A new benchmarking study from Waterloo, however, shows that the technology is not yet as reliable as many developers had hoped. Even the most advanced models achieved only about 75 per cent accuracy in the tests, while open-source models performed closer to 65 per cent. The study evaluated 11 LLM models across 18 structured output formats and 44 tasks designed to assess how reliably the systems followed structured rules.

“With this kind of study, we want to measure not only the syntax of the code – that is, whether it’s following the set rules – but also whether the outputs produced for various tasks were accurate,” said Dongfu Jiang, a PhD student in computer science and co-first author on the research. “We found that while they do okay with text-related tasks, they really struggle on tasks involving image, video, or website generation.”

The study was a collaborative effort involving Waterloo’s Jialin Yang, an undergraduate student, and Dr. Wenhu Chen, an assistant professor of computer science, and incorporated annotations from 17 other researchers at Waterloo and around the world.

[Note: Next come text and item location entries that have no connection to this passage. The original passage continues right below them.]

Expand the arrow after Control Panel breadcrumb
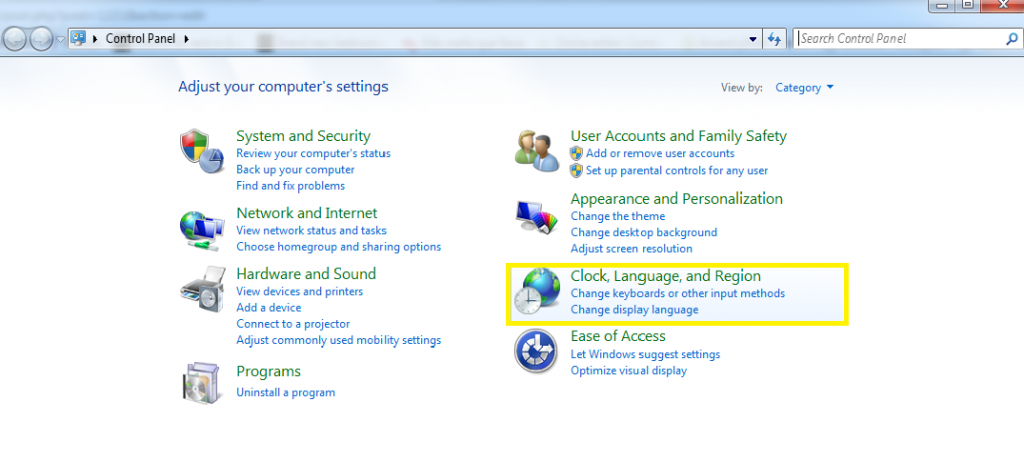 click(187, 39)
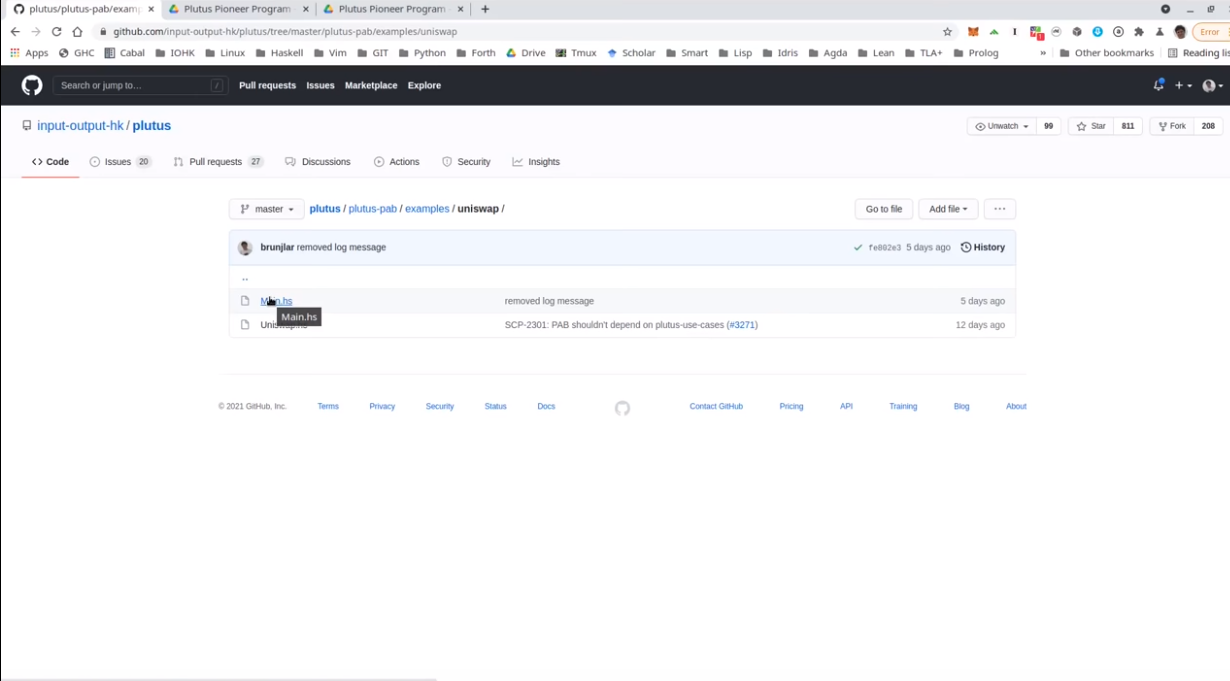Image resolution: width=1230 pixels, height=681 pixels.
Task: Open the Pull requests repository tab
Action: coord(216,162)
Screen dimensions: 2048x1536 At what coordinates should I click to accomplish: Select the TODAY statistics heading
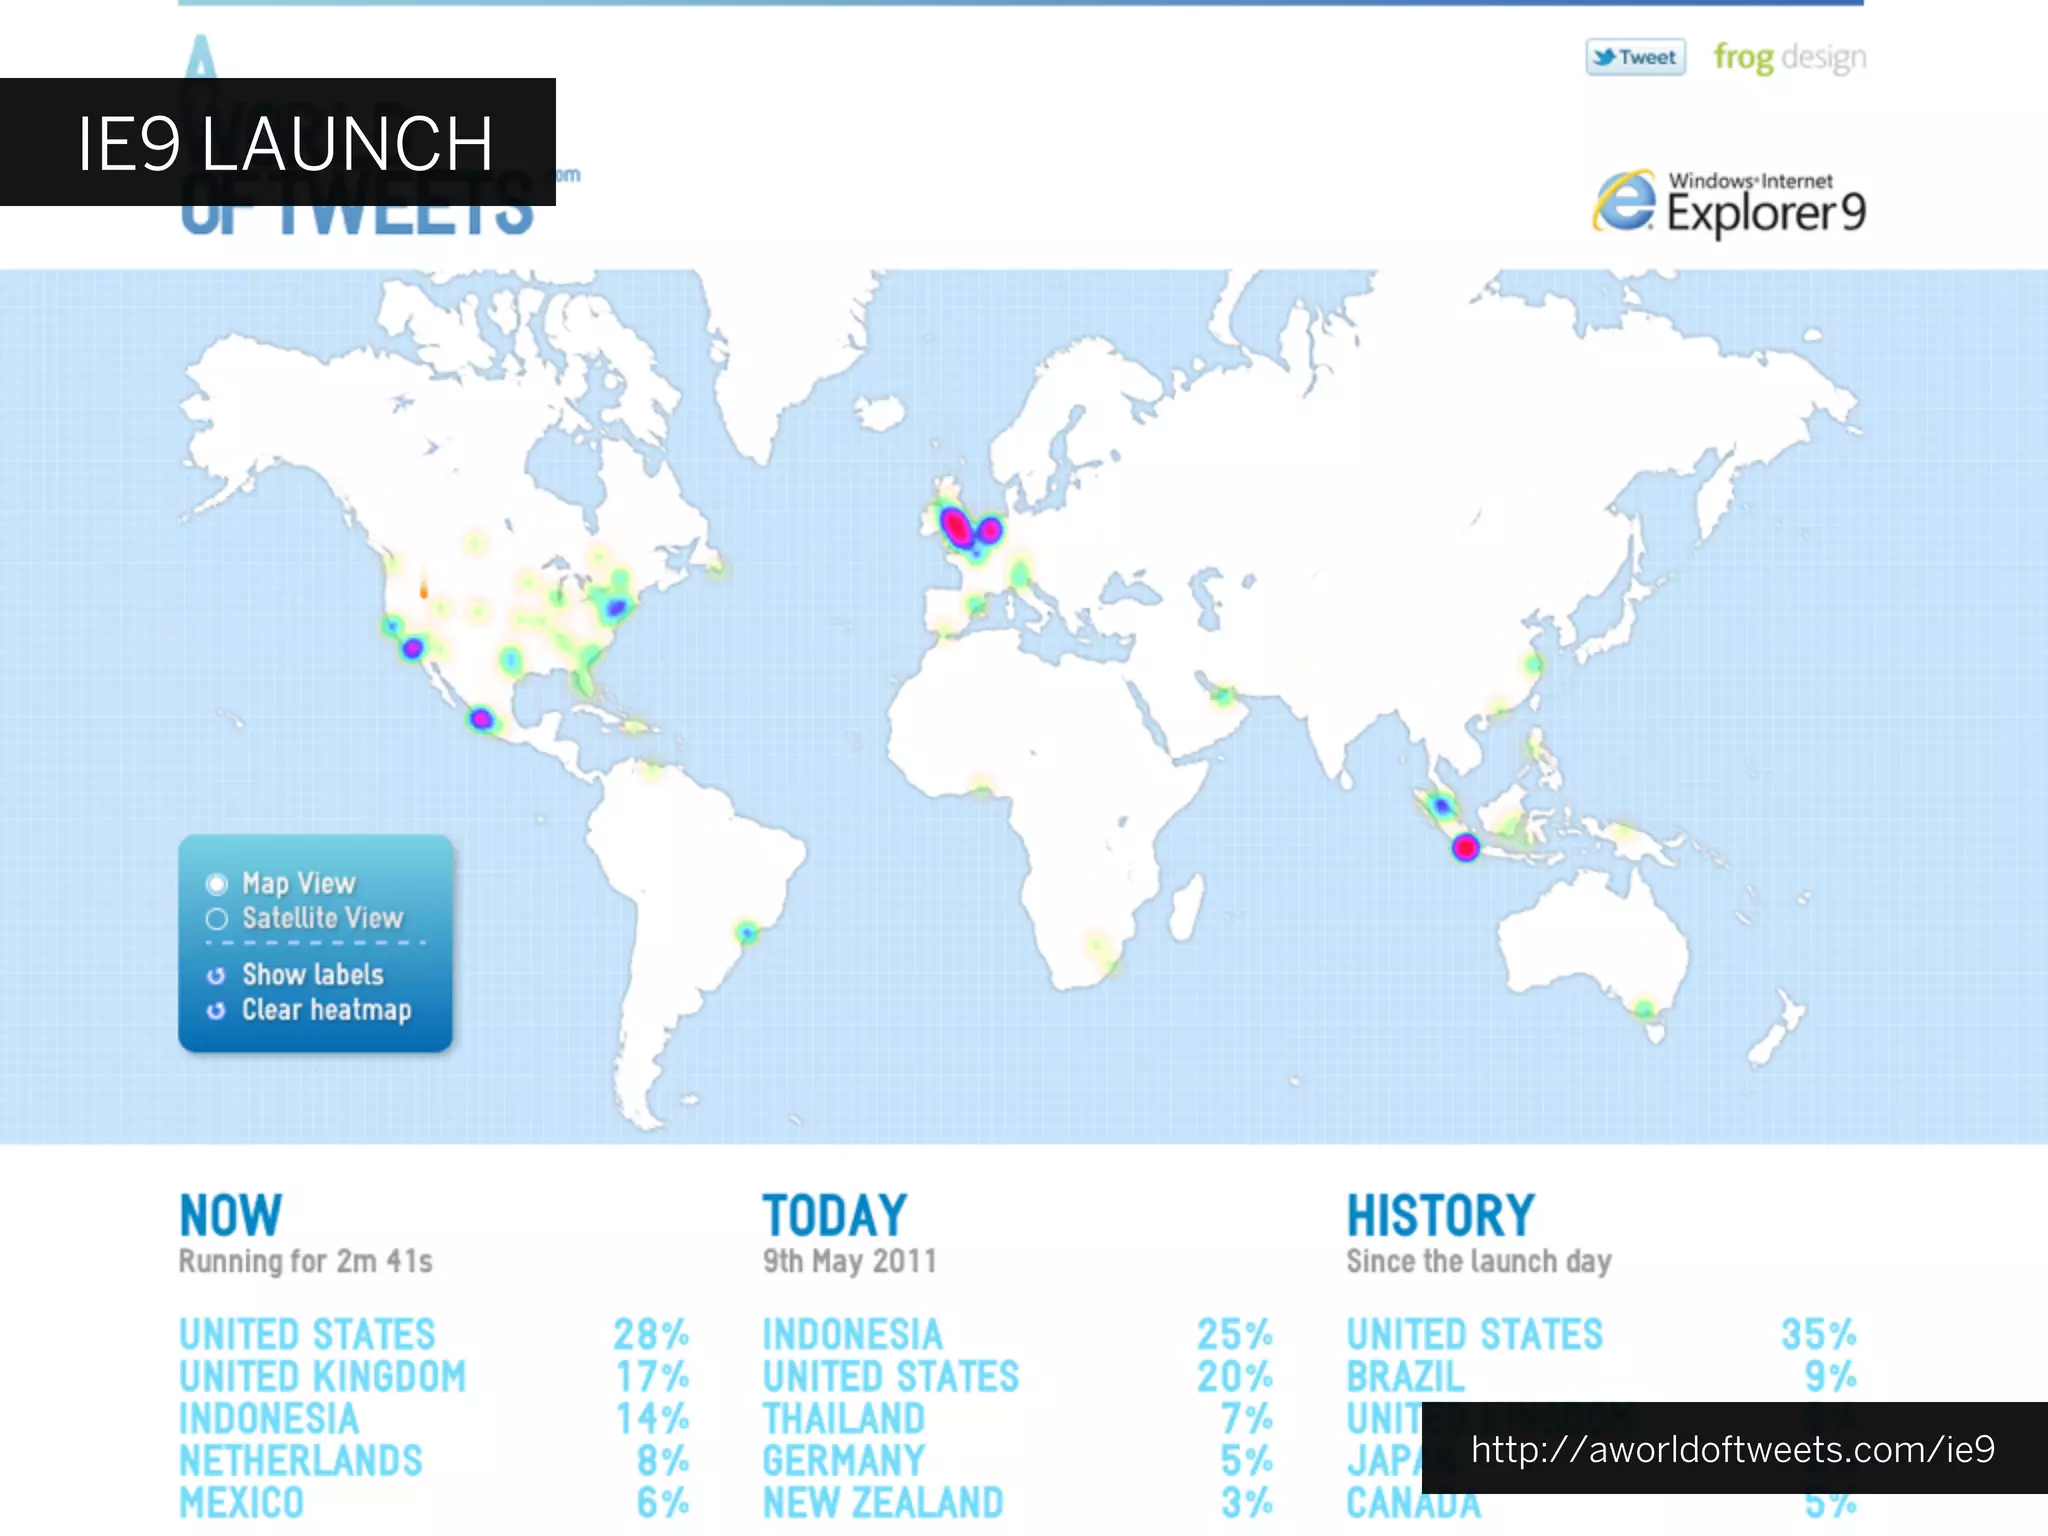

“There have been a lot of similar benchmarking projects happening in our labs recently,” Chen said. “At Waterloo, students often begin as annotators, then organize projects and create their own benchmarking studies. They’re not just using AI in their studies – they’re building, researching and evaluating it.”

While LLM-structured outputs are an exciting step for software development, the researchers say the systems are not yet reliable enough to operate without human oversight. “Developers might have these agents working for them, but they still need significant human supervision,” Jiang said.

The research, “StructEval: Benchmarking LLMs’ Capabilities to Generate Structural Outputs,” appears in Transactions on Machine Learning Research and will be presented at ICLR 2026.